#### Text for analysis:
The articulating link elements 222A, 222B are configured to attach to a second end of the crank elements 220A, 220B at a pivot joint 226A, 226B. For example, a first end of a first articulating link element 222A is connected to the second end of the first crank element 220A at a first pivot joint 226A, and a first end of a second articulating link element 222B is connected to the second end of the second crank element 222B at a second pivot joint 226B. The first and second pivot joints 226A, 226B may be a mechanical joint such as formed by a threaded bolt and a hex nut. The first and second pivot joints 226A, 226B provide rotation of the second end of the first and second crank elements 220A, 220B around an axis of the pivot joints 226A, 226B. The first and second articulating link elements 222A, 222B remain in the relatively same rotational position relative to the axis of the pivot joints 226A, 226B. As a result, the first and second articulating link elements 222A, 222B follow the second end of the crank elements 220A, 220B at the pivot joints 226A, 226B as the crank elements 220A, 220B rotate about the horizontal axis H.

A second end of each of the first articulating link element 222A and the second articulating link element 222B are connected to a horizontal support 230. The articulating link element 222A, 222B may be connected to the support 230 via a fixed connection 228A, 228B such as via a bolt. The horizontal support 230 extends parallel to the first and second output shafts 214, 216 between the second end of the first and second articulating link elements 222A, 222B. The second end of the first articulating link element 222A is connected to a first side of the support 230 at a first fixed connection 228A. The second end of the second articulating link element 222B is connected to a second side of the support 230, opposite the first side, at a second fixed connection 228B. The first articulating link element 222A and the second articulating link element 222B may be fixedly connected to the support 230 at the fixed connections 228A, 228B such that the support 230 moves with the second end of the articulating link elements 222A, 222B. As a result, the rotation of the output shafts 214, 216 causes reciprocating vertical movement to the support 230 via the movement of the pair of linkage arms 212A, 212B.

The horizontal support 230 includes a cylindrical bottom shaft or plunger 232. The bottom shaft 232 may be axially aligned with the top shaft 202 along a vertical axis V in a central portion of the support 230. The bottom shaft 232 includes a threaded connection 234 configured to connect to tooling for drilling into a surface such as stacked drill pipe sections or a water well plunger. Thus, the rotational motion from operation of the drill head 102 and that is provided to the right angle gear box 204 of the adapter 100 imparts a reciprocating vertical motion to the bottom shaft 232 and the connected pipe sections via the pair of linkage arms 212A, 212B and the horizontal support 230 to provide a pumping motion configured to produce a water well with the mobile drilling unit.

Referring to FIGS. 2 and 3, the pair of linkage arms move between a retracted position 200 (FIG. 2) and an extended position 300 (FIG. 3) to provide a pumping motion for drilling. In the retracted position 200, the crank elements 220A, 220B are in an upward most position of its rotational cycle about the horizontal axis H. The crank elements 220A, 220B are positioned above the plane of the output shafts 214, 216 and generally parallel with the vertical axis V. The first end of the articulating link elements 222A, 222B are connected to the pivot joints 226A, 226B to follow the second end of the crank element 220A, 220B such that the first end of the articulating link elements 222A, 222B are positioned above the plane of the output shafts 214, 216 and generally parallel with the vertical axis V.

#### Data excerpt:
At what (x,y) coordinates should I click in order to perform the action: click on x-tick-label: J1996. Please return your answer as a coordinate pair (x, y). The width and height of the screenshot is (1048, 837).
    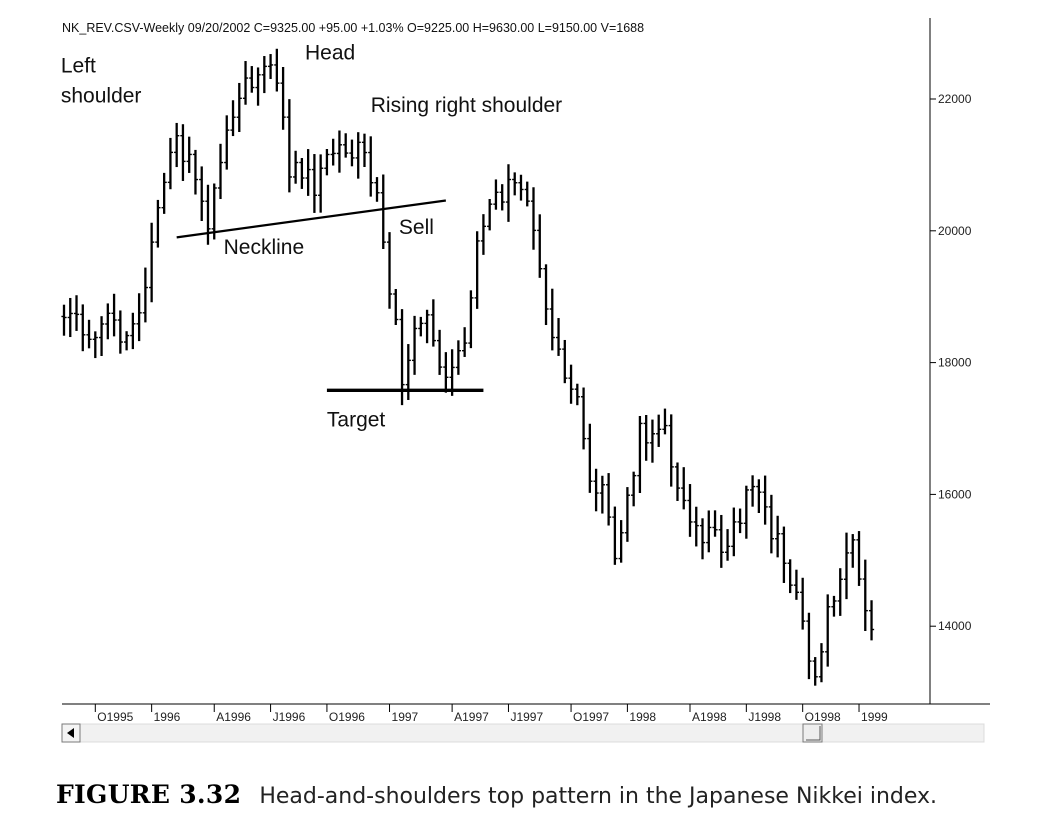
    Looking at the image, I should click on (290, 717).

#### Tasks for this exercise:
**a.** Using the adapter description, answer each question briefly:
(i) What may form the first and second pivot joints?
(ii) Along which axis may the bottom shaft be aligned with the top shaft?
(iii) In the retracted position, where are the crank elements in their rotational cycle?
**b.** Decide whether each statement agrees with the adapter description, and support each yes or no with the deciding words of the description:
(i) The horizontal support extends perpendicular to the first and second output shafts.
(ii) The bottom shaft has a threaded connection for attaching tooling.
(iii) The articulating link elements may be joined to the support by a fixed connection such as a weld.

#### Solutions by task:
**a.**
(i) A threaded bolt and a hex nut.
(ii) The vertical axis V.
(iii) In an upward most position of their rotational cycle about the horizontal axis H.

**b.**
(i) No: "The horizontal support 230 extends parallel to the first and second output shafts 214, 216"
(ii) Yes: "The bottom shaft 232 includes a threaded connection 234 configured to connect to tooling"
(iii) No: "via a fixed connection 228A, 228B such as via a bolt"